● PROBLEM DESCRIPTION:
Reproduce all of the material below verbatim, from its first line through its last.

● RAW RECORDS:
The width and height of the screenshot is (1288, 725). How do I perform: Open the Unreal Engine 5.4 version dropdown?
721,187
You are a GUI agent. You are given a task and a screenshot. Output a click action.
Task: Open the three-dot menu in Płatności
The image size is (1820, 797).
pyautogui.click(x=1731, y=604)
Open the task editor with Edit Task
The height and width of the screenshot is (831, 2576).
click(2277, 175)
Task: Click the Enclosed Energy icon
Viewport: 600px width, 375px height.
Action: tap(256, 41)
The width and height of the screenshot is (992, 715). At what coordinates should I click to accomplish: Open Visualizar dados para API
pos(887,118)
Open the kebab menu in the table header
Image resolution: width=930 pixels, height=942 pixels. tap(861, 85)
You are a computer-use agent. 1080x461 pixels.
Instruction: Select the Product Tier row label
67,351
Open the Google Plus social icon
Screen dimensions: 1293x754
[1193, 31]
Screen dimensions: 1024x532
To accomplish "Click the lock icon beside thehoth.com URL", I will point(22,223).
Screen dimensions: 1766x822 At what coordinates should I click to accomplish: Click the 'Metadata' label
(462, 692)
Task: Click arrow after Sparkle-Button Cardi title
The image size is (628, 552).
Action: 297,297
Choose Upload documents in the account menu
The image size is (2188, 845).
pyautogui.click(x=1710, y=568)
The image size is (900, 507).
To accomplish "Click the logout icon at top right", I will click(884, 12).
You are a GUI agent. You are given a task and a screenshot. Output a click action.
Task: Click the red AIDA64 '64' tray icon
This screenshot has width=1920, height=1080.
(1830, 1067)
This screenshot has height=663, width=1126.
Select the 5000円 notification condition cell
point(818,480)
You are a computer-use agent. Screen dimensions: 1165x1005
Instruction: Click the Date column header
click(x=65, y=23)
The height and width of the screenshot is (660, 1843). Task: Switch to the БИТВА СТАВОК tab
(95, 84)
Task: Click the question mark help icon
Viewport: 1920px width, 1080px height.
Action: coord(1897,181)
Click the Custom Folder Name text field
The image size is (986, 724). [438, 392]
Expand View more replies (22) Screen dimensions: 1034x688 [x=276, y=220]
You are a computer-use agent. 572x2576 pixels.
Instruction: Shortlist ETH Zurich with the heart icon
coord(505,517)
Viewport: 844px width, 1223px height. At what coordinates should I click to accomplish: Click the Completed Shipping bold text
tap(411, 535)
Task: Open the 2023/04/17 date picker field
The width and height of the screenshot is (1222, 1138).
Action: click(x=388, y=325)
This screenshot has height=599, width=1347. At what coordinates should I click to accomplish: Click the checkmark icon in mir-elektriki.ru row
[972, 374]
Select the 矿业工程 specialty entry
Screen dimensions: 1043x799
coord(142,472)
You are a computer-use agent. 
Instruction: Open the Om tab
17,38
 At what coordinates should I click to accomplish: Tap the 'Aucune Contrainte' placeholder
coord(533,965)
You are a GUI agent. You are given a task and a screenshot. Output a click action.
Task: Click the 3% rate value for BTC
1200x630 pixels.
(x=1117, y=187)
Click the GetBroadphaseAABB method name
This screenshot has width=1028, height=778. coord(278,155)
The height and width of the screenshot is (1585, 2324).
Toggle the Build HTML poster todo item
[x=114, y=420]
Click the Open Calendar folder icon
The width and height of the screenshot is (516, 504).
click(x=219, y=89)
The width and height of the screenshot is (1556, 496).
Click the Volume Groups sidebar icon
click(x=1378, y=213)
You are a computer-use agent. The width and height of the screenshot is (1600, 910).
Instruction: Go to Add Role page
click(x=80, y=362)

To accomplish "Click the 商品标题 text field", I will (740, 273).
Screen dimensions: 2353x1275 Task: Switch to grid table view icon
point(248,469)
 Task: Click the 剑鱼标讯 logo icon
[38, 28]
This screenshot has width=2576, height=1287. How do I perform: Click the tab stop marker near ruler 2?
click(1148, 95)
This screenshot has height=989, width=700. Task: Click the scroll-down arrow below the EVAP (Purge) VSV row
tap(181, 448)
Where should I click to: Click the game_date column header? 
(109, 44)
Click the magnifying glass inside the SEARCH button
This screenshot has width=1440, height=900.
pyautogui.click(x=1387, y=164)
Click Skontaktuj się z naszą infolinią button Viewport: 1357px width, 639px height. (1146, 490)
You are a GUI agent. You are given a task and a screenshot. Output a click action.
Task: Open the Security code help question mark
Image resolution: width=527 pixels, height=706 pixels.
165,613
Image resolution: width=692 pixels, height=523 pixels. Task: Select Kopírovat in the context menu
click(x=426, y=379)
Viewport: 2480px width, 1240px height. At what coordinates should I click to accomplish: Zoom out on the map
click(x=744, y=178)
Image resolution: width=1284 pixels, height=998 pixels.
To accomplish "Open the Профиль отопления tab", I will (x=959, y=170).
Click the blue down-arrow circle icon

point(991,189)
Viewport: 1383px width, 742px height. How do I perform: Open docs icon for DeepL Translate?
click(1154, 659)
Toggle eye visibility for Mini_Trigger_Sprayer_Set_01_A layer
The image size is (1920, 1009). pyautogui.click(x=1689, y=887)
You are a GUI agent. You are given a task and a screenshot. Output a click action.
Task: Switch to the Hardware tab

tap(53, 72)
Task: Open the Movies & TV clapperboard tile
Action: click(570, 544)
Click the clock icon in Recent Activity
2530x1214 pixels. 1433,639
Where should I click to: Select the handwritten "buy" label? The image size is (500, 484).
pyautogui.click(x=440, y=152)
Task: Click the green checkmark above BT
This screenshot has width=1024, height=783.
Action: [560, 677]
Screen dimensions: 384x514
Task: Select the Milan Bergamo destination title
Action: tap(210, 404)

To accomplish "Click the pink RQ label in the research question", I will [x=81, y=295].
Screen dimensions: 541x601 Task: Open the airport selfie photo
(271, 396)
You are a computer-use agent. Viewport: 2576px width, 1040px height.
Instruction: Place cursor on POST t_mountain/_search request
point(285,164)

● TASK RESPONSE:
The width and height of the screenshot is (1288, 725). How do I perform: Open the Unreal Engine 5.4 version dropdown?
721,187
You are a GUI agent. You are given a task and a screenshot. Output a click action.
Task: Open the three-dot menu in Płatności
The image size is (1820, 797).
pyautogui.click(x=1731, y=604)
Open the task editor with Edit Task
The height and width of the screenshot is (831, 2576).
click(2277, 175)
Task: Click the Enclosed Energy icon
Viewport: 600px width, 375px height.
Action: tap(256, 41)
The width and height of the screenshot is (992, 715). At what coordinates should I click to accomplish: Open Visualizar dados para API
pos(887,118)
Open the kebab menu in the table header
Image resolution: width=930 pixels, height=942 pixels. tap(861, 85)
You are a computer-use agent. 1080x461 pixels.
Instruction: Select the Product Tier row label
67,351
Open the Google Plus social icon
Screen dimensions: 1293x754
[1193, 31]
Screen dimensions: 1024x532
To accomplish "Click the lock icon beside thehoth.com URL", I will point(22,223).
Screen dimensions: 1766x822 At what coordinates should I click to accomplish: Click the 'Metadata' label
(462, 692)
Task: Click arrow after Sparkle-Button Cardi title
The image size is (628, 552).
Action: 297,297
Choose Upload documents in the account menu
The image size is (2188, 845).
pyautogui.click(x=1710, y=568)
The image size is (900, 507).
To accomplish "Click the logout icon at top right", I will click(884, 12).
You are a GUI agent. You are given a task and a screenshot. Output a click action.
Task: Click the red AIDA64 '64' tray icon
This screenshot has width=1920, height=1080.
(1830, 1067)
This screenshot has height=663, width=1126.
Select the 5000円 notification condition cell
point(818,480)
You are a computer-use agent. Screen dimensions: 1165x1005
Instruction: Click the Date column header
click(x=65, y=23)
The height and width of the screenshot is (660, 1843). Task: Switch to the БИТВА СТАВОК tab
(95, 84)
Task: Click the question mark help icon
Viewport: 1920px width, 1080px height.
Action: coord(1897,181)
Click the Custom Folder Name text field
The image size is (986, 724). [438, 392]
Expand View more replies (22) Screen dimensions: 1034x688 [x=276, y=220]
You are a computer-use agent. 572x2576 pixels.
Instruction: Shortlist ETH Zurich with the heart icon
coord(505,517)
Viewport: 844px width, 1223px height. At what coordinates should I click to accomplish: Click the Completed Shipping bold text
tap(411, 535)
Task: Open the 2023/04/17 date picker field
The width and height of the screenshot is (1222, 1138).
Action: click(x=388, y=325)
This screenshot has height=599, width=1347. At what coordinates should I click to accomplish: Click the checkmark icon in mir-elektriki.ru row
[972, 374]
Select the 矿业工程 specialty entry
Screen dimensions: 1043x799
coord(142,472)
You are a computer-use agent. 
Instruction: Open the Om tab
17,38
 At what coordinates should I click to accomplish: Tap the 'Aucune Contrainte' placeholder
coord(533,965)
You are a GUI agent. You are given a task and a screenshot. Output a click action.
Task: Click the 3% rate value for BTC
1200x630 pixels.
(x=1117, y=187)
Click the GetBroadphaseAABB method name
This screenshot has width=1028, height=778. coord(278,155)
The height and width of the screenshot is (1585, 2324).
Toggle the Build HTML poster todo item
[x=114, y=420]
Click the Open Calendar folder icon
The width and height of the screenshot is (516, 504).
click(x=219, y=89)
The width and height of the screenshot is (1556, 496).
Click the Volume Groups sidebar icon
click(x=1378, y=213)
You are a computer-use agent. The width and height of the screenshot is (1600, 910).
Instruction: Go to Add Role page
click(x=80, y=362)

To accomplish "Click the 商品标题 text field", I will (740, 273).
Screen dimensions: 2353x1275 Task: Switch to grid table view icon
point(248,469)
 Task: Click the 剑鱼标讯 logo icon
[38, 28]
This screenshot has width=2576, height=1287. How do I perform: Click the tab stop marker near ruler 2?
click(1148, 95)
This screenshot has height=989, width=700. Task: Click the scroll-down arrow below the EVAP (Purge) VSV row
tap(181, 448)
Where should I click to: Click the game_date column header? 
(109, 44)
Click the magnifying glass inside the SEARCH button
This screenshot has width=1440, height=900.
pyautogui.click(x=1387, y=164)
Click Skontaktuj się z naszą infolinią button Viewport: 1357px width, 639px height. (1146, 490)
You are a GUI agent. You are given a task and a screenshot. Output a click action.
Task: Open the Security code help question mark
Image resolution: width=527 pixels, height=706 pixels.
165,613
Image resolution: width=692 pixels, height=523 pixels. Task: Select Kopírovat in the context menu
click(x=426, y=379)
Viewport: 2480px width, 1240px height. At what coordinates should I click to accomplish: Zoom out on the map
click(x=744, y=178)
Image resolution: width=1284 pixels, height=998 pixels.
To accomplish "Open the Профиль отопления tab", I will (x=959, y=170).
Click the blue down-arrow circle icon

point(991,189)
Viewport: 1383px width, 742px height. How do I perform: Open docs icon for DeepL Translate?
click(1154, 659)
Toggle eye visibility for Mini_Trigger_Sprayer_Set_01_A layer
The image size is (1920, 1009). pyautogui.click(x=1689, y=887)
You are a GUI agent. You are given a task and a screenshot. Output a click action.
Task: Switch to the Hardware tab

tap(53, 72)
Task: Open the Movies & TV clapperboard tile
Action: click(570, 544)
Click the clock icon in Recent Activity
2530x1214 pixels. 1433,639
Where should I click to: Select the handwritten "buy" label? The image size is (500, 484).
pyautogui.click(x=440, y=152)
Task: Click the green checkmark above BT
This screenshot has width=1024, height=783.
Action: [560, 677]
Screen dimensions: 384x514
Task: Select the Milan Bergamo destination title
Action: tap(210, 404)

To accomplish "Click the pink RQ label in the research question", I will [x=81, y=295].
Screen dimensions: 541x601 Task: Open the airport selfie photo
(271, 396)
You are a computer-use agent. Viewport: 2576px width, 1040px height.
Instruction: Place cursor on POST t_mountain/_search request
point(285,164)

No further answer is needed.